▸ DIRECTIONS FOR THIS TASK: Given the entries that follow, write out exactly the lines starting at the one containing "[tab] (47, 215)" and ending at the one containing "Kişisel Verilerin Korunması", both ends included, and only those.

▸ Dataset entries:
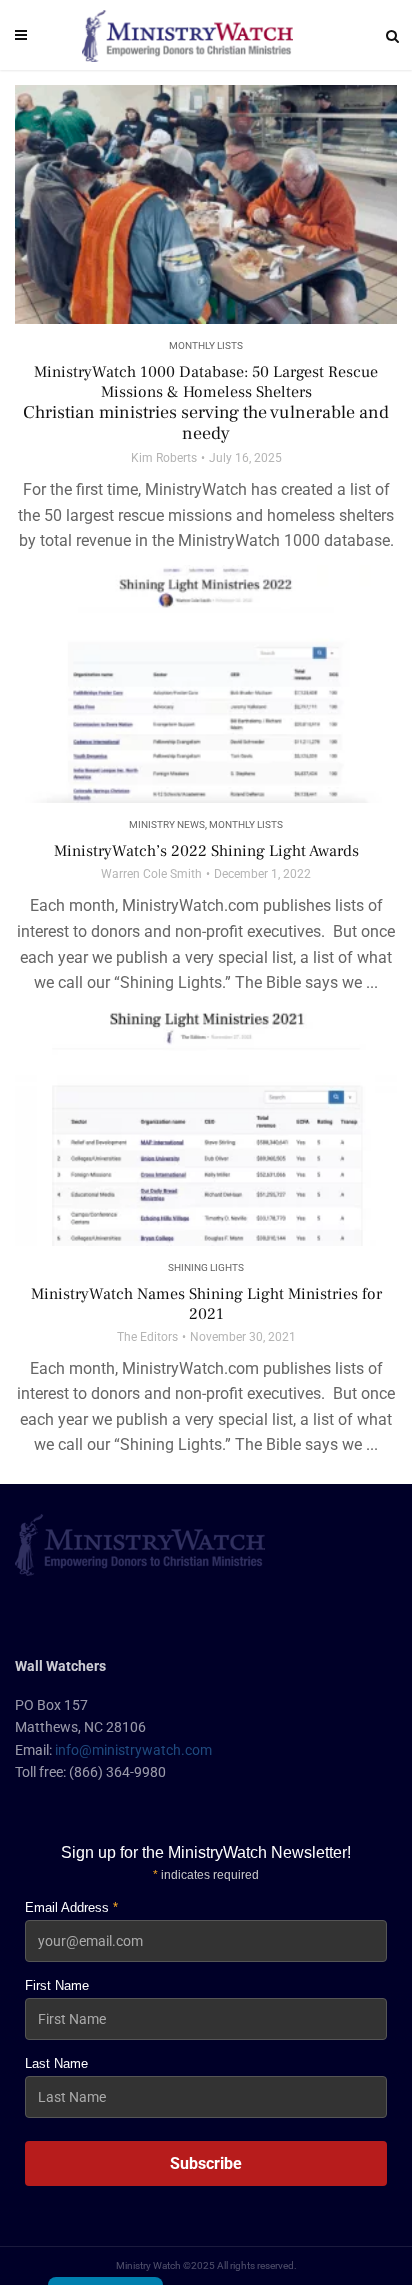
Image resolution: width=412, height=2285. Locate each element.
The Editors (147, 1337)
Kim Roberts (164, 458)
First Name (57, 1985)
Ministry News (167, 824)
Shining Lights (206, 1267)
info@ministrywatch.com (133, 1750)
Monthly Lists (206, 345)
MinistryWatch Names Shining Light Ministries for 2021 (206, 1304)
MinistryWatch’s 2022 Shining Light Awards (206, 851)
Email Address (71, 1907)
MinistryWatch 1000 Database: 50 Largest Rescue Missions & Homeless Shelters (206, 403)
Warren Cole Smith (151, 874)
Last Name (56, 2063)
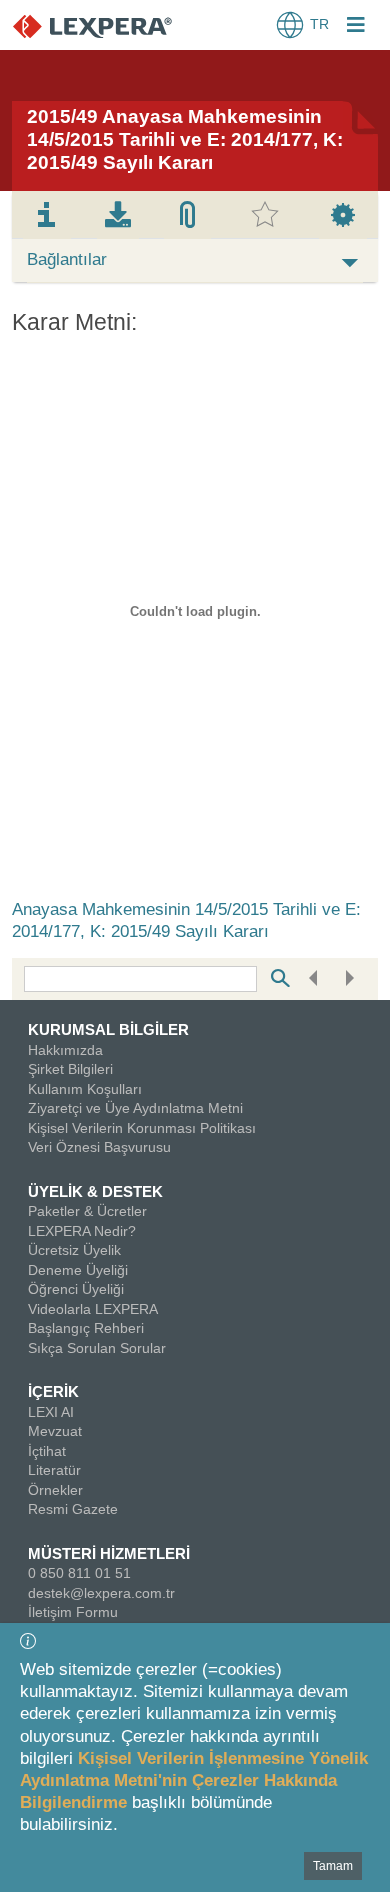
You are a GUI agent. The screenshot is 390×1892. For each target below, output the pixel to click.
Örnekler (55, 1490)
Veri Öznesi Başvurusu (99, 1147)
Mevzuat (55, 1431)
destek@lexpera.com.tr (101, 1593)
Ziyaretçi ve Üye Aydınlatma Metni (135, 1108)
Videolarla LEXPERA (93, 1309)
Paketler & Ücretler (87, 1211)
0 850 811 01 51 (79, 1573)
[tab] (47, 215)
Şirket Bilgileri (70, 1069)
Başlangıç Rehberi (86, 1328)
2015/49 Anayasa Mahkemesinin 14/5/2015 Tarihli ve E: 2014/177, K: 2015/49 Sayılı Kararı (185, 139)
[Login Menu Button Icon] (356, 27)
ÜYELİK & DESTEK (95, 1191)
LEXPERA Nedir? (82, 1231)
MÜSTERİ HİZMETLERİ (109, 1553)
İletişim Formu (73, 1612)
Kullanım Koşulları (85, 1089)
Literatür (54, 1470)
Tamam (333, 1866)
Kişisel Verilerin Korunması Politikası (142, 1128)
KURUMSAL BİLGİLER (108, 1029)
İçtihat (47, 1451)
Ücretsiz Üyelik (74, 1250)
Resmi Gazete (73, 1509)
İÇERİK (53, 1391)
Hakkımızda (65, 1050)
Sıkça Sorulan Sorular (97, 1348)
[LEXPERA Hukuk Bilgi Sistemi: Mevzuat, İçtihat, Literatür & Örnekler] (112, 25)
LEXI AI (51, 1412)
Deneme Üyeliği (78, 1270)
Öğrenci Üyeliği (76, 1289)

▸ TASK ANSWER:
[tab] (47, 215)
Şirket Bilgileri (70, 1069)
Başlangıç Rehberi (86, 1328)
2015/49 Anayasa Mahkemesinin 14/5/2015 Tarihli ve E: 2014/177, K: 2015/49 Sayılı Kararı (185, 139)
[Login Menu Button Icon] (356, 27)
ÜYELİK & DESTEK (95, 1191)
LEXPERA Nedir? (82, 1231)
MÜSTERİ HİZMETLERİ (109, 1553)
İletişim Formu (73, 1612)
Kullanım Koşulları (85, 1089)
Literatür (54, 1470)
Tamam (333, 1866)
Kişisel Verilerin Korunması Politikası (142, 1128)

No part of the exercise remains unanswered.